BROWNSVILLE, TX (KTRK) -- The Ebola scare is causing a lot of fear in Dallas and around the country. This outbreak is already far worse than any in history and concern is growing that Ebola has somehow changed.



Eyewitness News went to Brownsville to talk to a pair of former Ebola field researchers to find out why this outbreak is not like any other.



Ebola has always been a lethal killer, but in the past it killed only a few hundred. The experts who once tracked the disease and chronicled it in Level 4, virus hunters of the CDC, admit this outbreak is different, but not in ways you may expect.



Dr. Joseph McCormick and his wife Dr. Susan Fisher-Hoch spent decades finding Ebola victims and studying the disease. They now work for UT School of Public Health in Brownsville.



The couple co-authored Level 4 Virus Hunters of the CDC detailing the ravages of the disease.


They say the current strain of Ebola killing thousands of people is not very different than what they encountered in the 1970's and '80's.



Fisher-Hoch said, "It's bad enough, all I'm telling you is it's bad enough, it could be a lot worse. But I don't think that's going to be an issue."



During their field studies, Fisher-Hoch and McCormick heard many of the same fears being voiced today, that somehow Ebola is now airborne.



McCormick said, "One, we have not seen the evidence. Two, we don't have any evidence of other viruses having done that. And so I think that we are, we can safely argue, continue that this is not airborne."

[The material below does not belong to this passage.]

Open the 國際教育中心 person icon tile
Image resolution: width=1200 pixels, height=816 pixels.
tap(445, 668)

But the couple says this outbreak is different. In the past, Ebola killed only a few hundred people. This time, thousands have died. They say the reason has more to do with humans than Ebola.



Fisher-Hoch said, "The conditions, the average living conditions, the squalor, the poverty, the crowding are horrendous really. So that allows a virus to spread around."

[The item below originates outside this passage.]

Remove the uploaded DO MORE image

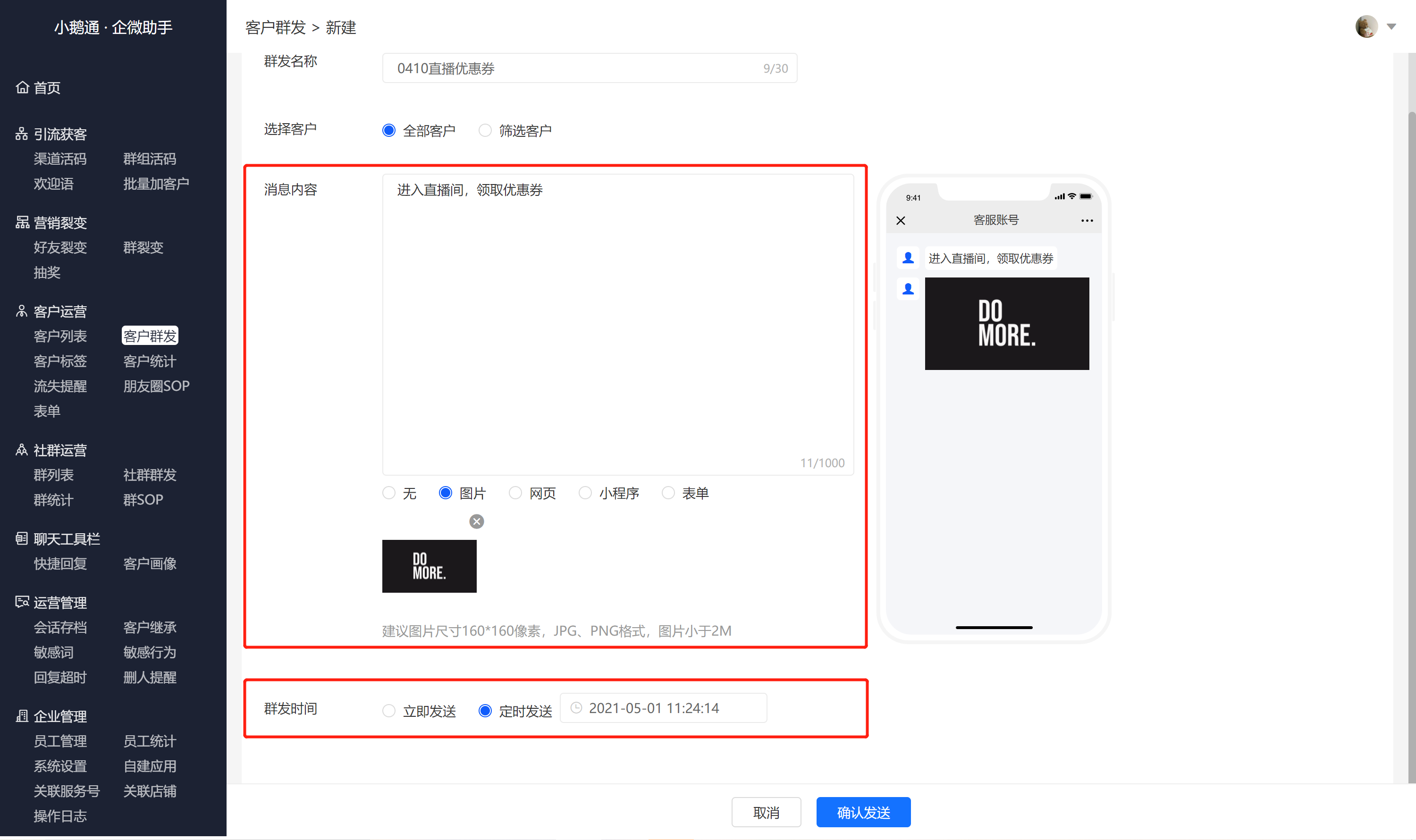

Dr. McCormick says what angers him the most about the current outbreak is that two potential vaccines were identified a decade ago, but there was no serious interest to develop them until now.



"The companies say there is no market," McCormick said. "What does that mean? It means they can't pay so we aren't going to make the vaccine. I think we have re-examine our whole value system in this light."



The former virus hunters say it is not easier to catch Ebola now than in the past, they also still believe the U.S. cases will be contained and Ebola will not run wild across the nation.